# WORK ORDER:
Copy every entry exactly, but skip the pictures.

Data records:
----

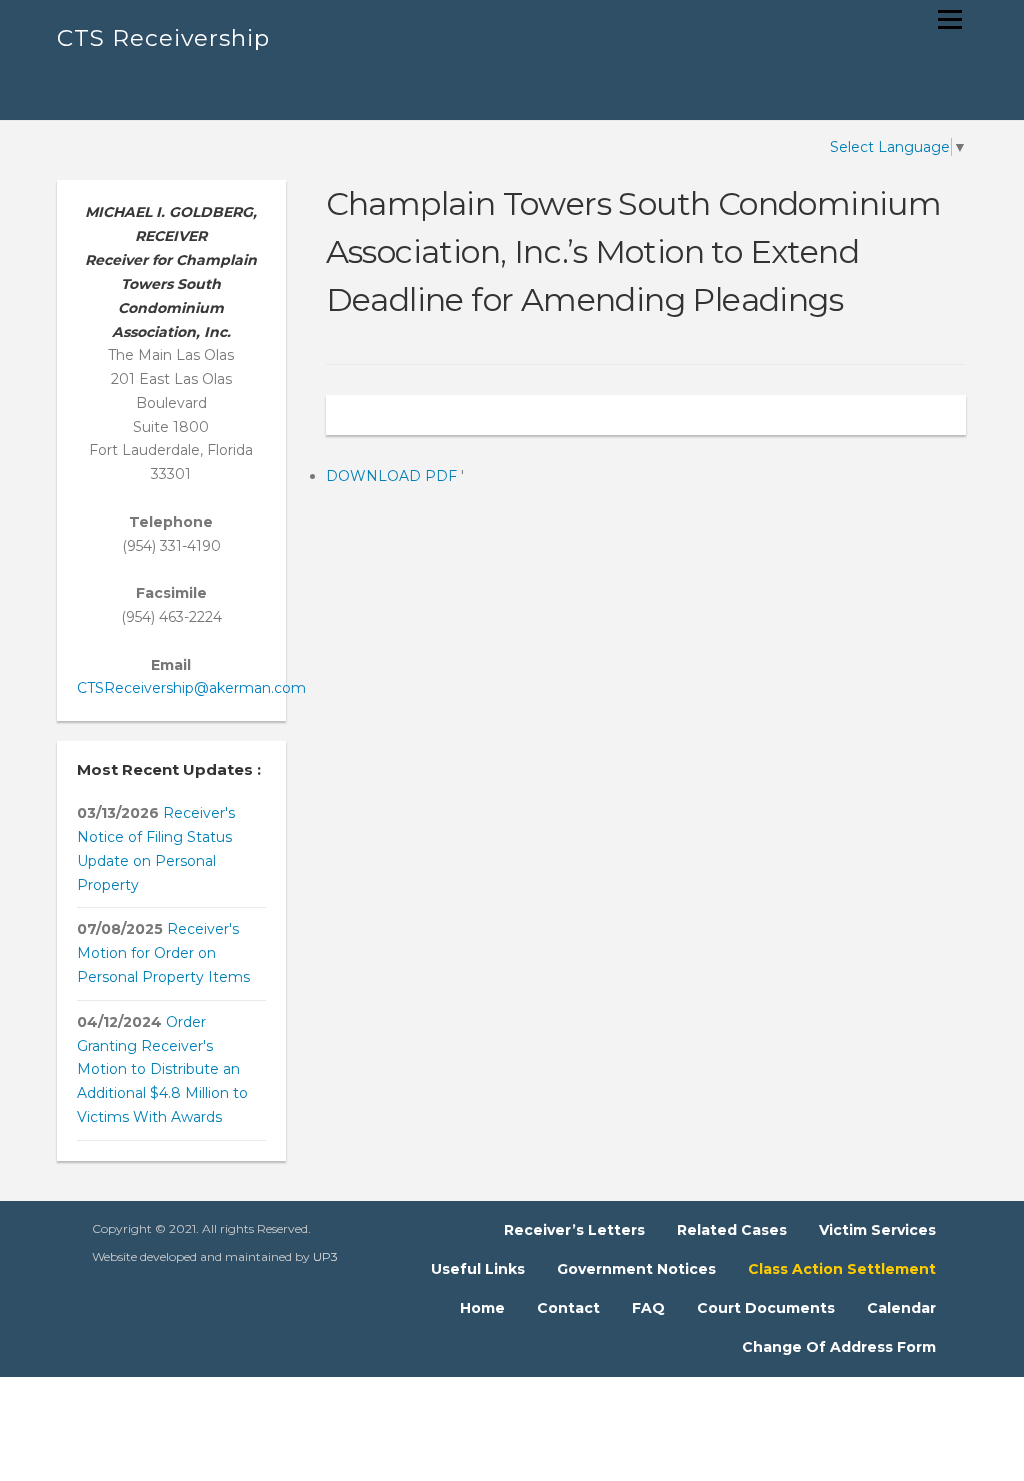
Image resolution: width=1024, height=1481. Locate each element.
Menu (949, 19)
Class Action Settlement (842, 1269)
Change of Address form (839, 1347)
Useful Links (478, 1269)
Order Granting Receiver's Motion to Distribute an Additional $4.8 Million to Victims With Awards (162, 1069)
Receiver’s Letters (574, 1230)
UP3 (325, 1256)
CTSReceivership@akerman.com (191, 688)
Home (482, 1308)
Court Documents (766, 1308)
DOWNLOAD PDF (393, 476)
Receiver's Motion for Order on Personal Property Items (163, 953)
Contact (568, 1308)
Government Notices (636, 1269)
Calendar (901, 1308)
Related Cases (732, 1230)
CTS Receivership (163, 38)
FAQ (648, 1308)
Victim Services (877, 1230)
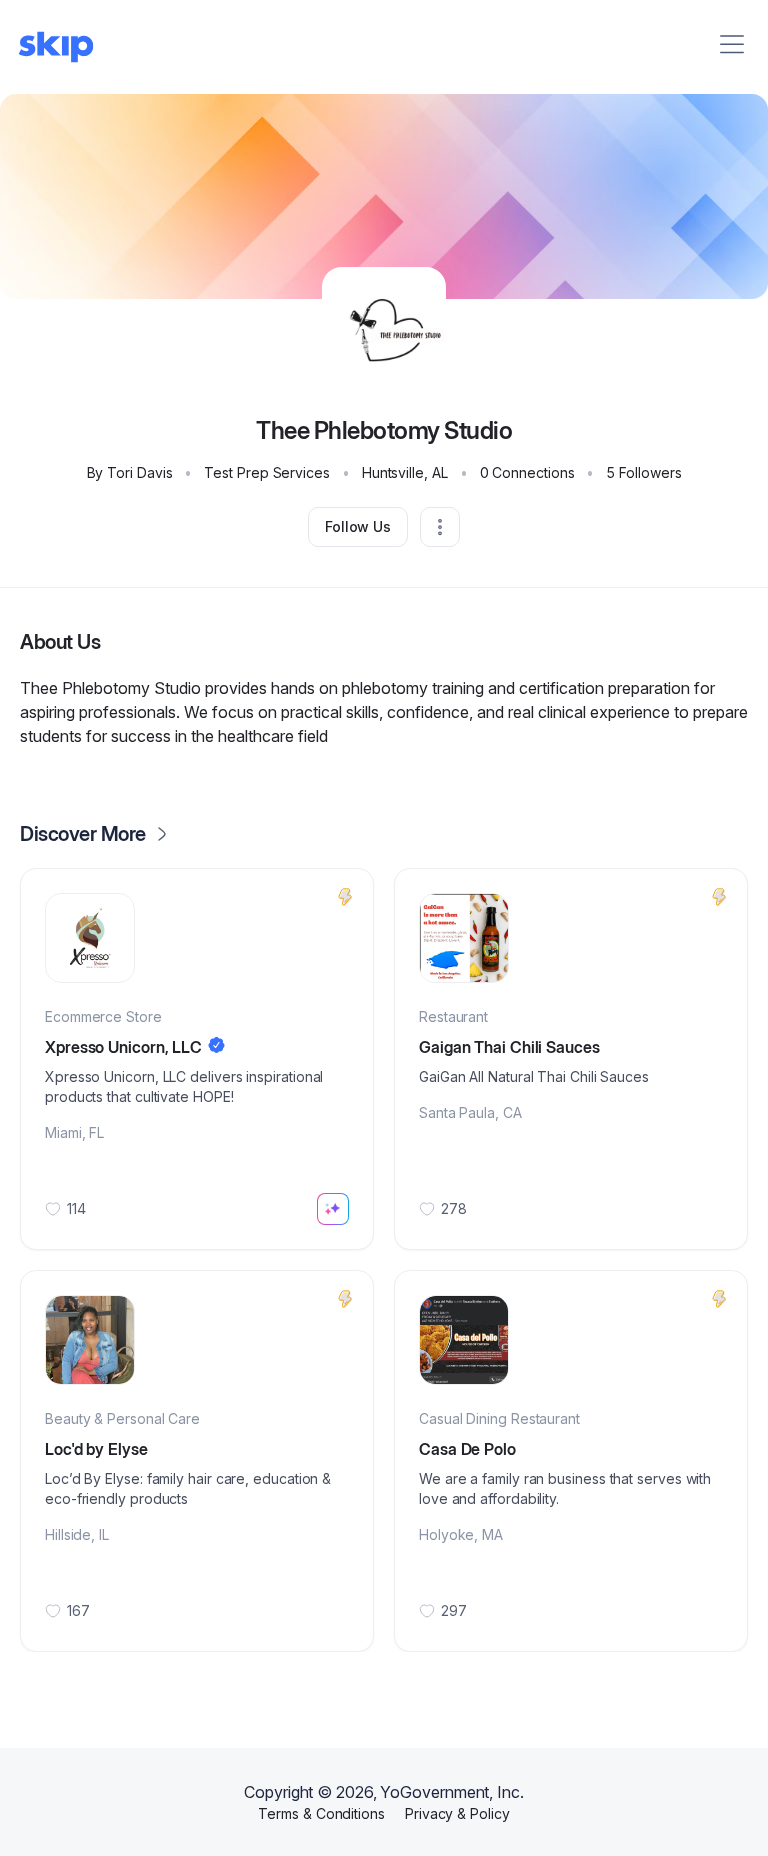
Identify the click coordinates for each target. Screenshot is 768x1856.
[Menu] (732, 44)
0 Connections (527, 472)
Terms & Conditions (321, 1813)
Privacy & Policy (457, 1813)
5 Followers (643, 472)
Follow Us (358, 526)
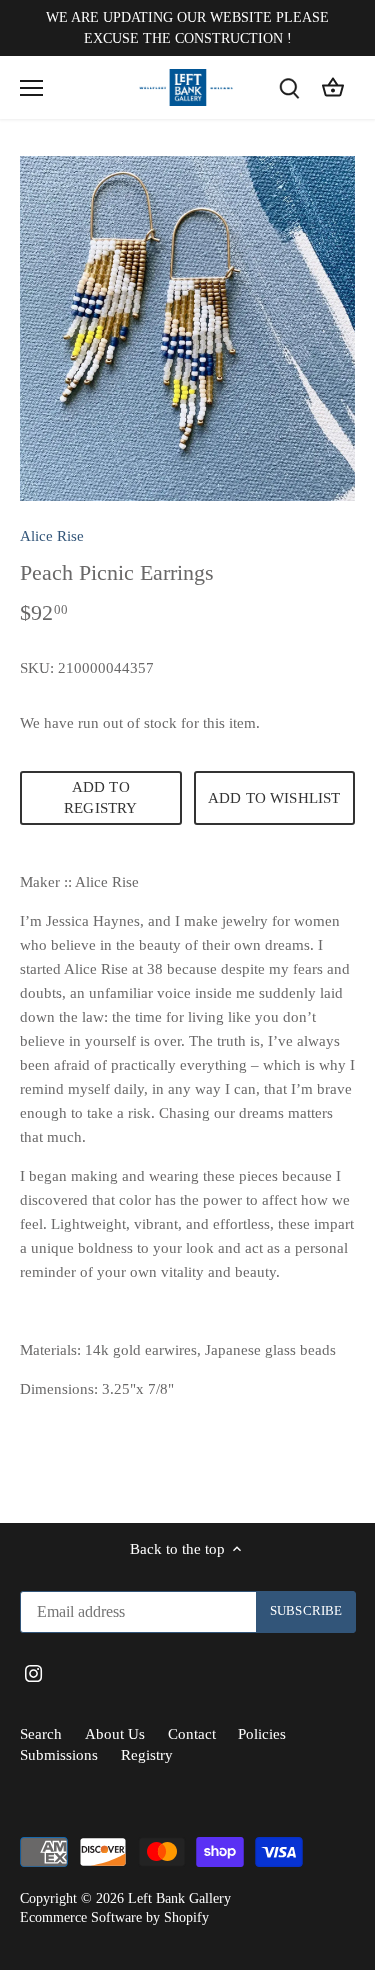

----

# ANSWER SPACE:
Image resolution: width=1024, height=1481. Locate each element.
Menu (949, 19)
Class Action Settlement (842, 1269)
Change of Address form (839, 1347)
Useful Links (478, 1269)
Order Granting Receiver's Motion to Distribute an Additional $4.8 Million to Victims With Awards (162, 1069)
Receiver’s Letters (574, 1230)
UP3 (325, 1256)
CTSReceivership@akerman.com (191, 688)
Home (482, 1308)
Court Documents (766, 1308)
DOWNLOAD PDF (393, 476)
Receiver's Motion for Order on Personal Property Items (163, 953)
Contact (568, 1308)
Government Notices (636, 1269)
Calendar (901, 1308)
Related Cases (732, 1230)
CTS Receivership (163, 38)
FAQ (648, 1308)
Victim Services (877, 1230)
Identify the click coordinates for each target. Screenshot is 768x1856.
[Menu] (732, 44)
0 Connections (527, 472)
Terms & Conditions (321, 1813)
Privacy & Policy (457, 1813)
5 Followers (643, 472)
Follow Us (358, 526)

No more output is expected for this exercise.